━━━ Records to process

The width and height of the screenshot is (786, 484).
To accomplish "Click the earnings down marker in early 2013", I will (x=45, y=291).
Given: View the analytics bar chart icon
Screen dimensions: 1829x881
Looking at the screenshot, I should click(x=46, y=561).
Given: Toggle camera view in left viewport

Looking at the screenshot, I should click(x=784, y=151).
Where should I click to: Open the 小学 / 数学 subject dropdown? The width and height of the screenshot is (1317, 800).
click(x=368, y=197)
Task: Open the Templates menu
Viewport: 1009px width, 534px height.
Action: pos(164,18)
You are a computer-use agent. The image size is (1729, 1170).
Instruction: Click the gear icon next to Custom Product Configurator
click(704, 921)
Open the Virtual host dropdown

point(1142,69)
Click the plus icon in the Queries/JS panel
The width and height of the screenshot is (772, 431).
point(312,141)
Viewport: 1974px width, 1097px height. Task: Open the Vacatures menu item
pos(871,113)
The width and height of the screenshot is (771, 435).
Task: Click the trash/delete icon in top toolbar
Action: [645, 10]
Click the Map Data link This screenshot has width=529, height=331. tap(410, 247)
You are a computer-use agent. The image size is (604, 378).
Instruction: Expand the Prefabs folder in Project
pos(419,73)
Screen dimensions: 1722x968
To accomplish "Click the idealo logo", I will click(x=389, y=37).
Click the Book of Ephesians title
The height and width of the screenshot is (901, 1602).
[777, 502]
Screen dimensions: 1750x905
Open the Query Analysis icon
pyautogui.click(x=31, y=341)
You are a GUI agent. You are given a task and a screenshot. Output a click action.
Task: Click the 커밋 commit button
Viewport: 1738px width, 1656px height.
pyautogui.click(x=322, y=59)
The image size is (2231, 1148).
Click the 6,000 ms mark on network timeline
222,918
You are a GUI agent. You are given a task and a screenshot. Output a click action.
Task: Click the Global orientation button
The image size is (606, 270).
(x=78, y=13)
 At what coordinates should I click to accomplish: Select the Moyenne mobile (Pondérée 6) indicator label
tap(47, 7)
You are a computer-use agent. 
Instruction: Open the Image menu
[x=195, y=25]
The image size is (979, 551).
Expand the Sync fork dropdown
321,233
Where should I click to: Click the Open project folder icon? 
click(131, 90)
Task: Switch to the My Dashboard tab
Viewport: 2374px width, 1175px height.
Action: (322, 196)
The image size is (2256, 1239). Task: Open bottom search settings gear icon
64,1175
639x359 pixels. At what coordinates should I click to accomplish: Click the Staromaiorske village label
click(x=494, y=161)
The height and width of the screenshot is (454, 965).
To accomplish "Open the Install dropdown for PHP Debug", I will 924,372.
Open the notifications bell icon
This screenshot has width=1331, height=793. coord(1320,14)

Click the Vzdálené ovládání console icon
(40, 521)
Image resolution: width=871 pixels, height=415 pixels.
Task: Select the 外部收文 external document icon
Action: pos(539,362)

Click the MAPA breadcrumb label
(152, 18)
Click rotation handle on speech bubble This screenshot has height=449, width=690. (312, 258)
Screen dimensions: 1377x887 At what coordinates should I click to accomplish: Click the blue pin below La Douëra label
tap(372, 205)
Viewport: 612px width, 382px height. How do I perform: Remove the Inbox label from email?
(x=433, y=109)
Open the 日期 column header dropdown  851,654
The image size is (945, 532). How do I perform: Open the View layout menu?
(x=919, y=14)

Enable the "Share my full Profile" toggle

━━━━━━

[What you should do]
Reading through the records above, report each line in which the string "agent" is found.

[Task answer]
You are a computer-use agent. The image size is (1729, 1170).
You are a computer-use agent. The image size is (604, 378).
You are a GUI agent. You are given a task and a screenshot. Output a click action.
You are a GUI agent. You are given a task and a screenshot. Output a click action.
You are a computer-use agent. 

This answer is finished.